* [待解问题] 请从下方讲解 solveSudoku 递归解法的原文摘录最后一行之后接着写下去。

* [原文摘录]

....

Solve the problem on leetcode

首先这道题的思路的比较直观，我们先把空着的格子统计出来放到一个ArrayList 里面, 然后开始运用dfs

首先每当填入一个数字的时候我们需要用isValid来验证，只有不冲突的情况下才能添加进格子里

dfs 函数返回值定义为boolean 

if(dfs(empty,board,cur+1,len))运行成功往上一层返回true，如果不成功, 把刚填入的数字抹去再去试下一个数字，如果这一层的数字都不成功，返回false, 跳回上一层进行修改，最后如果cur==len 的时候所有格子都填完返回true，一路返回true上去完成任务

public class Solution {
    public void solveSudoku(char[][] board) {
        ArrayList empty = new ArrayList();
        for(int i=0;i<9;i++)
            for(int j=0;j<9;j++)

....

* [提取条目]
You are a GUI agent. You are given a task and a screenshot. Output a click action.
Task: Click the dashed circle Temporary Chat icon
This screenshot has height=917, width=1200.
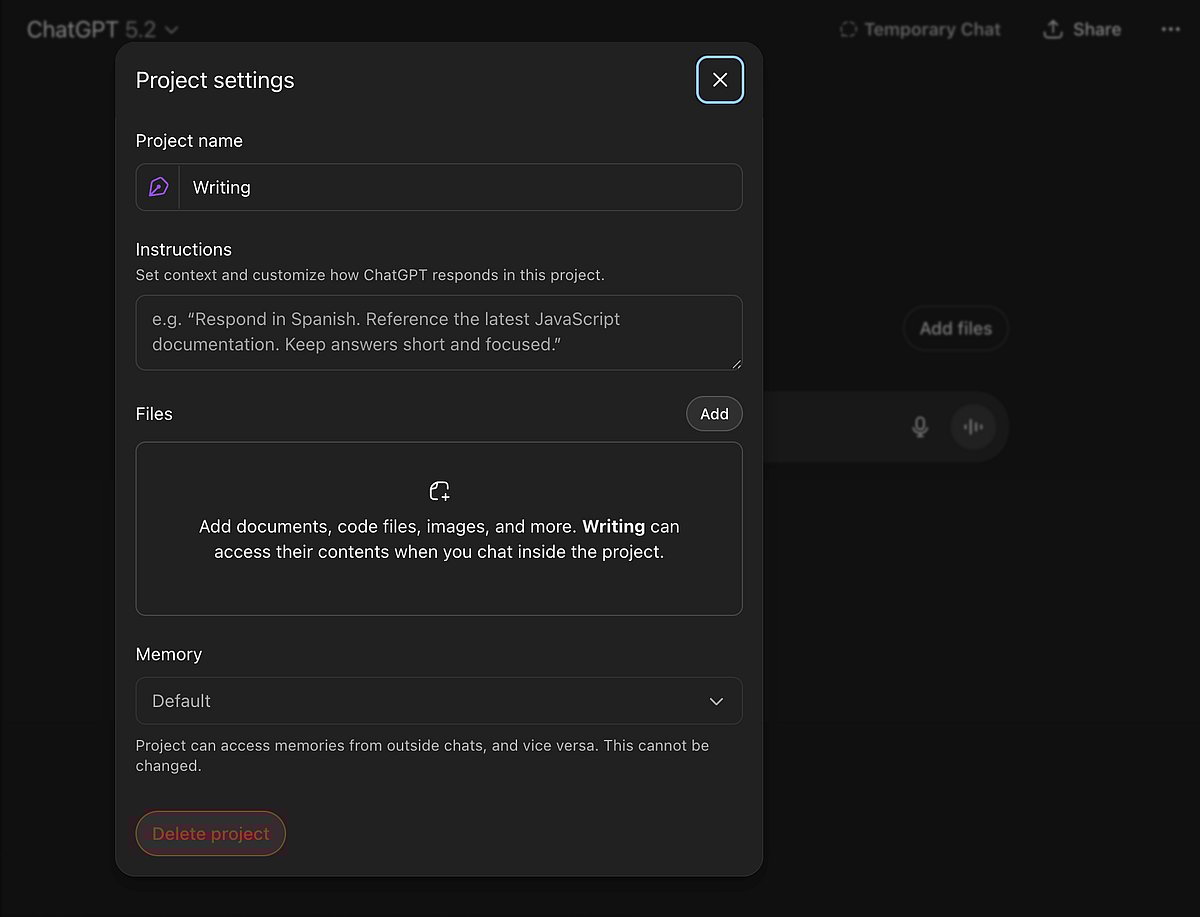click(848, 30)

....

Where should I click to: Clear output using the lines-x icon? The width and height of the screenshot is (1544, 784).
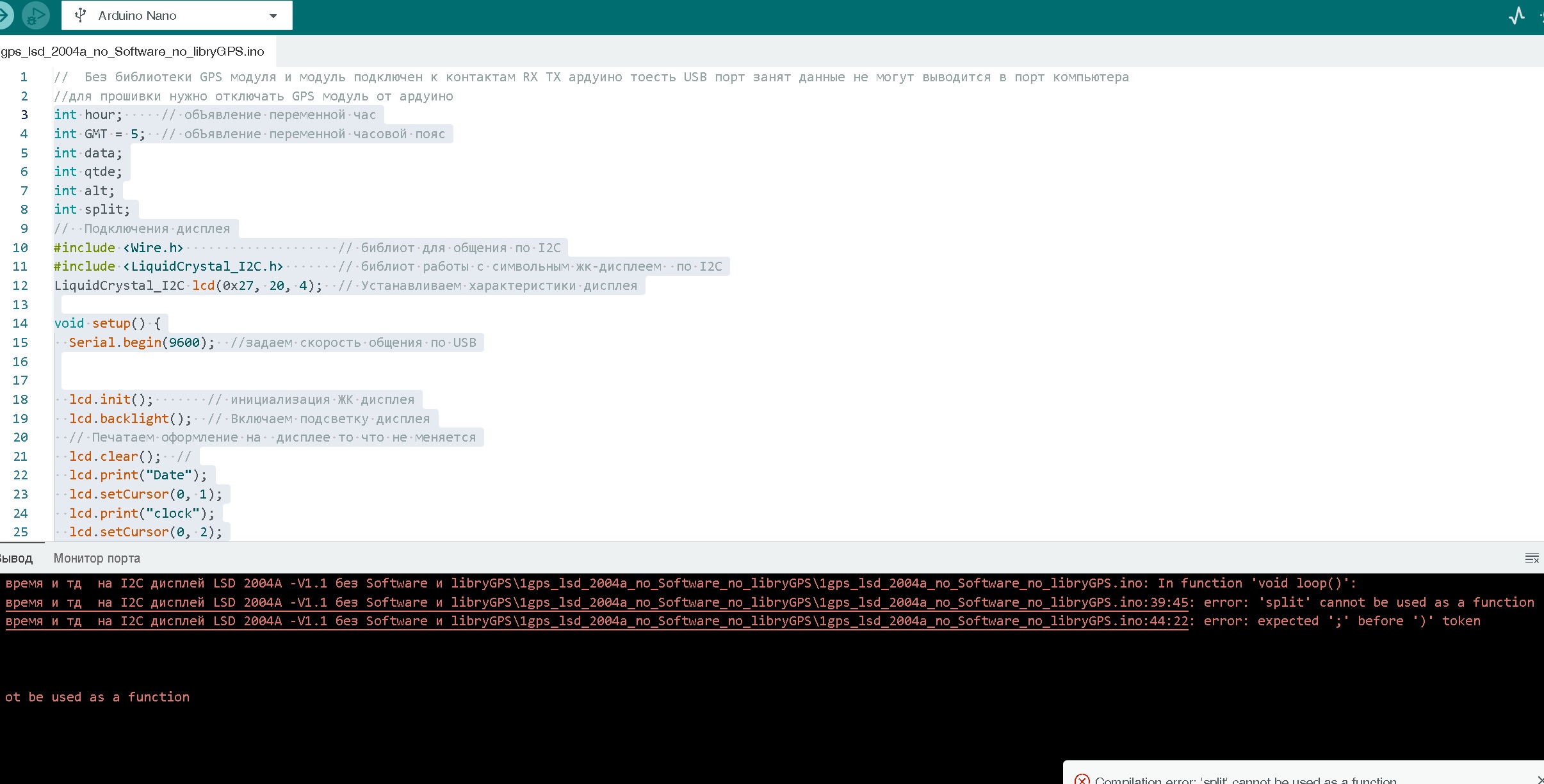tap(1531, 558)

....

* [书面回答]
                if(board[i][j]=='.'){
                    empty.add(i*9+j);
                }
        int len = empty.size();
        dfs(empty,board,0,len);
    }
    
    public boolean dfs(ArrayList empty, char[][] board, int cur, int len){
        if(cur==len) return true;
        int index = empty.get(cur);
        int row = index/9;
        int col = index%9;
        for(int v=1;v<=9;v++){
            if(isValid(v,row,col,board)){
                board[row][col] = (char)(v+'0');
                if(dfs(empty,board,cur+1,len))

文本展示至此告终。